Posted: 3/11/2012 10:02:23 AM
I'm tiring of the female forumites bashing on about this being oppression of Muslim women. This is not about whether women are oppressed, this is about an item of clothing worn to follow the rules of a religion/culture these people are part of and fully believe in.

Sikh men have to wear a turban.
Orthodox Jewish boys and men have to wear those daft hats and ringlets.
Jewish and Muslim boys have to be circumcised.

So are they oppressed too, or could it be that they go ahead with these "rules" because that's what they believe in?

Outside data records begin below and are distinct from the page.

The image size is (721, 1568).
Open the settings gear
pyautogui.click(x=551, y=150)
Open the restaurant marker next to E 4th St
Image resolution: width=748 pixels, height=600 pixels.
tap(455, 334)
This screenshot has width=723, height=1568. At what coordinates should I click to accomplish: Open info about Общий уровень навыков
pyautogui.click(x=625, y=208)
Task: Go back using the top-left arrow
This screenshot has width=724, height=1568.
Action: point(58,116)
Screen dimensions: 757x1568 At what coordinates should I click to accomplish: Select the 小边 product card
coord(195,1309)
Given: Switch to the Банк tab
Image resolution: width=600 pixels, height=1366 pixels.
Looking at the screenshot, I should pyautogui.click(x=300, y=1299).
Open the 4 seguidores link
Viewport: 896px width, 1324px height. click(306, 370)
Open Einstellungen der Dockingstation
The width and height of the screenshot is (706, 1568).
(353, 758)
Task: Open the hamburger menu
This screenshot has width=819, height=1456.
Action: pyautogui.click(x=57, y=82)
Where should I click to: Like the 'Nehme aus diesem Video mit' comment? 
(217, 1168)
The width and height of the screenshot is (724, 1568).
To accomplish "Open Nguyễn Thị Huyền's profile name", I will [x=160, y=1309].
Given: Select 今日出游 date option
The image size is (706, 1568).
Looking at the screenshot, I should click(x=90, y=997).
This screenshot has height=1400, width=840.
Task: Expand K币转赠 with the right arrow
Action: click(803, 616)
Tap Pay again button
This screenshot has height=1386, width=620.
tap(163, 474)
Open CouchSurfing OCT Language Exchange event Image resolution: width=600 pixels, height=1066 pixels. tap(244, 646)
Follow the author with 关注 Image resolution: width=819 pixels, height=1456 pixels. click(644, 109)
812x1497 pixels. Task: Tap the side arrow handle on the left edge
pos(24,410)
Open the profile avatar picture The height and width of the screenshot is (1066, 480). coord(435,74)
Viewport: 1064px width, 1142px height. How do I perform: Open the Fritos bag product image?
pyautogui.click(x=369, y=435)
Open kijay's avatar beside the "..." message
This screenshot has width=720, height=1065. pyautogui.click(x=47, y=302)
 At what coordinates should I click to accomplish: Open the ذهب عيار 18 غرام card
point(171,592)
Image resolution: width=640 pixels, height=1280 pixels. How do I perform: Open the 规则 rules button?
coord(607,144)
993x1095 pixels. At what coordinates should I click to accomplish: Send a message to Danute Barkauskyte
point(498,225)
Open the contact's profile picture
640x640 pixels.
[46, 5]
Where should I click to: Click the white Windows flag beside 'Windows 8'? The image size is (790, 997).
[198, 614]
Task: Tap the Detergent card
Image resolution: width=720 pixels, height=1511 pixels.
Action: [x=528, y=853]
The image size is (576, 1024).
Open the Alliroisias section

Or do none of those things matter, because they're men and can't possibly be oppressed?
 pauline2012
Joined: 11/28/2011
Msg: 150
Wearing the burka in the UK.
Posted: 3/11/2012 10:21:39 AM

I'm tiring of the female forumites bashing on about this being oppression of Muslim women.


But as Im sure you are aware people interpret threads differently and may have a polar opposite from you that they are allowed to forum and post accordingly.

Do Muslim men have to wear a burka? Also speaking as someone who lives in the West of Scotland and we have a large Muslim population here, I don't think I've ever seen anyone in public wearing a burka.

Perhaps on the scale of things Muslim women are more oppressed within their culture than Muslim men are. My mum has Kurdish friends and one of the friends of my mum's friend practices Purdah which I believe means he believes in the segregation of the sexes and she has to leave the room when his friend is in the house.

I'm aware that many Muslims worship and practice to varying degrees and some may be very westernised but it might be fair to say that women aren't treated equally when it comes to Islam.